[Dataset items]
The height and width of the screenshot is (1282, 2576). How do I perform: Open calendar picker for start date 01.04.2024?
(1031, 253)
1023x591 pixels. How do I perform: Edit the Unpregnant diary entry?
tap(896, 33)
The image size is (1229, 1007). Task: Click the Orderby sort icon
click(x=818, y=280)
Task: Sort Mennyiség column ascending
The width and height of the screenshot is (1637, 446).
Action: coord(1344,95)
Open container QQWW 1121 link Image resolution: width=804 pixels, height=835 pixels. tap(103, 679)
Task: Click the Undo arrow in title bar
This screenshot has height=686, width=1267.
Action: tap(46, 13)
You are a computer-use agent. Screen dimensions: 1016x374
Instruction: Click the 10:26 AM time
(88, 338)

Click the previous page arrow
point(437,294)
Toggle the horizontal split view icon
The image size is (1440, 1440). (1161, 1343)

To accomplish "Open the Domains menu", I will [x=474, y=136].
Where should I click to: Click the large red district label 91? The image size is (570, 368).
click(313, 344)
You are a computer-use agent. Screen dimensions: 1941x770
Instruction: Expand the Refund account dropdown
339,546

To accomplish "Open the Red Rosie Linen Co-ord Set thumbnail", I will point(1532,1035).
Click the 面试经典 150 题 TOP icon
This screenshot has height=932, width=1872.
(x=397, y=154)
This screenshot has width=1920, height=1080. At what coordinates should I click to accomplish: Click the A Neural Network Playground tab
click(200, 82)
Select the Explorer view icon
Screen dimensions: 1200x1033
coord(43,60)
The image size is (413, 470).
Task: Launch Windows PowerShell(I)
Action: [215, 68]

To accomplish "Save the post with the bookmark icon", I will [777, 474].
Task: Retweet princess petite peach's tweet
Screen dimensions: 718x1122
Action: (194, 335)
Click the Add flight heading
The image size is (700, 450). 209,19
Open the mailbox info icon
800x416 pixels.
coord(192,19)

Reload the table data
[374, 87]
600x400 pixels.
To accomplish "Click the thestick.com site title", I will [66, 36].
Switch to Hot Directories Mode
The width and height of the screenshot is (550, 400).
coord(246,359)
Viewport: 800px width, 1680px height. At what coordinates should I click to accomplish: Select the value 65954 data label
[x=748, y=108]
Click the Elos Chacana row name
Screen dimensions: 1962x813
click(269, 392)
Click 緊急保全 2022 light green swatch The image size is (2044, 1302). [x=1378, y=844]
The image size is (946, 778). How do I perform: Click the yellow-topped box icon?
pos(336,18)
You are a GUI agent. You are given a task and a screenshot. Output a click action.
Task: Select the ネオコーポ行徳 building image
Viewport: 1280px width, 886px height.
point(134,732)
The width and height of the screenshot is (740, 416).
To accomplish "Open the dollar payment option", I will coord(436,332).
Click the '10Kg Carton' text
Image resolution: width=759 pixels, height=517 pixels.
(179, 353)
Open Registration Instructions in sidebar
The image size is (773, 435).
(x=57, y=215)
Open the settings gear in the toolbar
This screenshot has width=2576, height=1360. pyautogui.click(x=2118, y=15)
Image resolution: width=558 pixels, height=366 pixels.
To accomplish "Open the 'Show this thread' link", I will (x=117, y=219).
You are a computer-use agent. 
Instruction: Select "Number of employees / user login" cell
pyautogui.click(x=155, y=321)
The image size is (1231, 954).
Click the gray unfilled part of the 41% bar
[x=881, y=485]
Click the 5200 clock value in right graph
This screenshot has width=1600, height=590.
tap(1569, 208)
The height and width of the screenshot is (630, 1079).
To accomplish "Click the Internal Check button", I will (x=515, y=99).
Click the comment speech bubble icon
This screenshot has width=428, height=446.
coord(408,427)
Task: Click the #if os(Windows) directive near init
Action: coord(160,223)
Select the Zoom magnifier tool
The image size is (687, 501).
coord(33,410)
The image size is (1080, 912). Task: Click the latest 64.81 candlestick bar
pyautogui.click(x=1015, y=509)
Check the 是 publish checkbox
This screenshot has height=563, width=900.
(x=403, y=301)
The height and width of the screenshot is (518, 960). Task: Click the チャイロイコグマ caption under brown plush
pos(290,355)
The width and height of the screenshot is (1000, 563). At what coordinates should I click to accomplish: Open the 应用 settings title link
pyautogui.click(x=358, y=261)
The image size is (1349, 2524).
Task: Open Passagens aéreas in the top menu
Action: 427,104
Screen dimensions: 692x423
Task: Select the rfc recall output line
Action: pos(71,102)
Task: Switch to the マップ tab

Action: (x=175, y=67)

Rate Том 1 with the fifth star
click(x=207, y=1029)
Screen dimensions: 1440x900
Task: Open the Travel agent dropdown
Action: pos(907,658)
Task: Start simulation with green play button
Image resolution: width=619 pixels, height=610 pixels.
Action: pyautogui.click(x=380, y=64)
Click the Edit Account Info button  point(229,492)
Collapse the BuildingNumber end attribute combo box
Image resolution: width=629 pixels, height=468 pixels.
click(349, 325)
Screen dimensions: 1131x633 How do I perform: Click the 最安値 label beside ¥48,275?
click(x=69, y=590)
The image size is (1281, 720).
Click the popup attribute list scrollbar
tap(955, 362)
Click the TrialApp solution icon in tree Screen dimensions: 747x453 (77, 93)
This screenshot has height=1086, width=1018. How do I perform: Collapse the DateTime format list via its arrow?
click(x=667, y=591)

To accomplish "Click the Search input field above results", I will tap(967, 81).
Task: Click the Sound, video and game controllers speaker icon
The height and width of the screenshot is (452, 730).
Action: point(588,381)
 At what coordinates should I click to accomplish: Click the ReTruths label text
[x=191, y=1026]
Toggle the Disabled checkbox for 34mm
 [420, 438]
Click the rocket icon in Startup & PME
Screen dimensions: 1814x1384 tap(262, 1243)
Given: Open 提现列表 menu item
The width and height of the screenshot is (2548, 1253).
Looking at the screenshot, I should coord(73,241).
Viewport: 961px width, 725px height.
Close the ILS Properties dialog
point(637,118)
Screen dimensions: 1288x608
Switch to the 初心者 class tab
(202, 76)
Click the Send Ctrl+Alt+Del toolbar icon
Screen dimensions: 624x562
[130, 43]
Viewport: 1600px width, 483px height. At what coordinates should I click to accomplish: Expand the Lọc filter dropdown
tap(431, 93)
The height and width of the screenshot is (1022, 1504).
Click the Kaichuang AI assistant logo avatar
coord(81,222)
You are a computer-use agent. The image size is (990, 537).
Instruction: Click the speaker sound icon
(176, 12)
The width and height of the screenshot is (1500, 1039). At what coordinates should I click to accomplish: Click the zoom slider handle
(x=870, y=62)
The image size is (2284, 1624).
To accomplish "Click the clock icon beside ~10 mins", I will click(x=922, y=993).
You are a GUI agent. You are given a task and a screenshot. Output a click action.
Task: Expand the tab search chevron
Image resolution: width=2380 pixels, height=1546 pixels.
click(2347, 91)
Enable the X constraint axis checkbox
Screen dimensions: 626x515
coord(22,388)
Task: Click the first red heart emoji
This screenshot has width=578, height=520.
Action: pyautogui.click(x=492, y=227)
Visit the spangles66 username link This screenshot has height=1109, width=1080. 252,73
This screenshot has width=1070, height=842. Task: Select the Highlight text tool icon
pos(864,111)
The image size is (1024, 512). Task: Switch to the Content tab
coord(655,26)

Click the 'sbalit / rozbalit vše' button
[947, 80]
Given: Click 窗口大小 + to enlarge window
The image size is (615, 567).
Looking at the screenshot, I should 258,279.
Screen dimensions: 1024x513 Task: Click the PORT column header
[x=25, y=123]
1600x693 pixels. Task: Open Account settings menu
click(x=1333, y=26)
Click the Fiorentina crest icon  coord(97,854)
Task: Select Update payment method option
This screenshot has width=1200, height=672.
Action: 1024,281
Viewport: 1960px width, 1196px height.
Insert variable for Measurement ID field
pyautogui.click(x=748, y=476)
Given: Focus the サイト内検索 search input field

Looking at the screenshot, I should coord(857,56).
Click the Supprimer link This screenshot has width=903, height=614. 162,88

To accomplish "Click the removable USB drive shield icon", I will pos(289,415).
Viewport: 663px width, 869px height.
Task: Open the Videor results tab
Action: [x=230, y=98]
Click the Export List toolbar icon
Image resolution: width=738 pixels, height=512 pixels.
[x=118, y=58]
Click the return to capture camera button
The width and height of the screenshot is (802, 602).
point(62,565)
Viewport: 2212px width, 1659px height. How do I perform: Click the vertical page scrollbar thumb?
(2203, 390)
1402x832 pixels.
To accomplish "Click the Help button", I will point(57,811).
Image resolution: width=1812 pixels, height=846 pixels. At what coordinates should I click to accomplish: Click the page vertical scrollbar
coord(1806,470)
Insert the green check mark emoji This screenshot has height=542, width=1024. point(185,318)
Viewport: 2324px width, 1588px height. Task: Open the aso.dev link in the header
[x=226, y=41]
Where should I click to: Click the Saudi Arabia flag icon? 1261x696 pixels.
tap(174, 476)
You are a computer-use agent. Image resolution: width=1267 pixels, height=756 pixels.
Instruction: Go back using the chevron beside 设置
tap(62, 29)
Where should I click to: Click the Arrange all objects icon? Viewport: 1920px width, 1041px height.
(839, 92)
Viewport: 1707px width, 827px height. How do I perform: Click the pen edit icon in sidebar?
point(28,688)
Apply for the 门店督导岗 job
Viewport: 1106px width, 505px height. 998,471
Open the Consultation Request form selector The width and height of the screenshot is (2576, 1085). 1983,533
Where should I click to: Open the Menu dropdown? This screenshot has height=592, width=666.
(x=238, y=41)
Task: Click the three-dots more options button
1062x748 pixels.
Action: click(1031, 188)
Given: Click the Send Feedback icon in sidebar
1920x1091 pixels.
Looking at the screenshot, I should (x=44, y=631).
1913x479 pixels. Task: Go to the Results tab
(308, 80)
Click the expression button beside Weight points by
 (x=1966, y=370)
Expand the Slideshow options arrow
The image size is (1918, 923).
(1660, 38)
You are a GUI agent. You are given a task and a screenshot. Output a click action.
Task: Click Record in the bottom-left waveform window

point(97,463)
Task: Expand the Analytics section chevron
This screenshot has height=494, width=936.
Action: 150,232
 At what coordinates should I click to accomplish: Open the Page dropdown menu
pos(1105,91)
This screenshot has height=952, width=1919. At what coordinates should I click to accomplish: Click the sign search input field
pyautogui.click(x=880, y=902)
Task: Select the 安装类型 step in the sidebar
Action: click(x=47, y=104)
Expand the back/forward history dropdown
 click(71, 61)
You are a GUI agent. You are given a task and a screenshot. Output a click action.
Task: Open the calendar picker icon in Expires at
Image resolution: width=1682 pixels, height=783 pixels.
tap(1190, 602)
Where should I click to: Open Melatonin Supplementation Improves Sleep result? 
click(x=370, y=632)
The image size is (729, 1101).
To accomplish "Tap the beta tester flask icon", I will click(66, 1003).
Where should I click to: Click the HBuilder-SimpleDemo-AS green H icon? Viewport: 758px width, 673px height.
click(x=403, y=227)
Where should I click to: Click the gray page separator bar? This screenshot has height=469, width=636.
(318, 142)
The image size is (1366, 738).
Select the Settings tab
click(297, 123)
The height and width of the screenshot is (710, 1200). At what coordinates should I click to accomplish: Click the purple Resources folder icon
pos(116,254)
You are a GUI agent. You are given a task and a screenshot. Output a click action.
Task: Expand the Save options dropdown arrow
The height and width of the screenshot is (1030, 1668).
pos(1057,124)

--- Task requirements ---
Repeat verbatim the lines of the records starting at the one containing "Task: Switch to the マップ tab" and ending at the one containing "Looking at the screenshot, I should coord(73,241).", with both of those lines included.

--- Exercise result ---
Task: Switch to the マップ tab

Action: (x=175, y=67)

Rate Том 1 with the fifth star
click(x=207, y=1029)
Screen dimensions: 1440x900
Task: Open the Travel agent dropdown
Action: pos(907,658)
Task: Start simulation with green play button
Image resolution: width=619 pixels, height=610 pixels.
Action: pyautogui.click(x=380, y=64)
Click the Edit Account Info button  point(229,492)
Collapse the BuildingNumber end attribute combo box
Image resolution: width=629 pixels, height=468 pixels.
click(349, 325)
Screen dimensions: 1131x633 How do I perform: Click the 最安値 label beside ¥48,275?
click(x=69, y=590)
The image size is (1281, 720).
Click the popup attribute list scrollbar
tap(955, 362)
Click the TrialApp solution icon in tree Screen dimensions: 747x453 (77, 93)
This screenshot has height=1086, width=1018. How do I perform: Collapse the DateTime format list via its arrow?
click(x=667, y=591)

To accomplish "Click the Search input field above results", I will tap(967, 81).
Task: Click the Sound, video and game controllers speaker icon
The height and width of the screenshot is (452, 730).
Action: point(588,381)
 At what coordinates should I click to accomplish: Click the ReTruths label text
[x=191, y=1026]
Toggle the Disabled checkbox for 34mm
 [420, 438]
Click the rocket icon in Startup & PME
Screen dimensions: 1814x1384 tap(262, 1243)
Given: Open 提现列表 menu item
The width and height of the screenshot is (2548, 1253).
Looking at the screenshot, I should coord(73,241).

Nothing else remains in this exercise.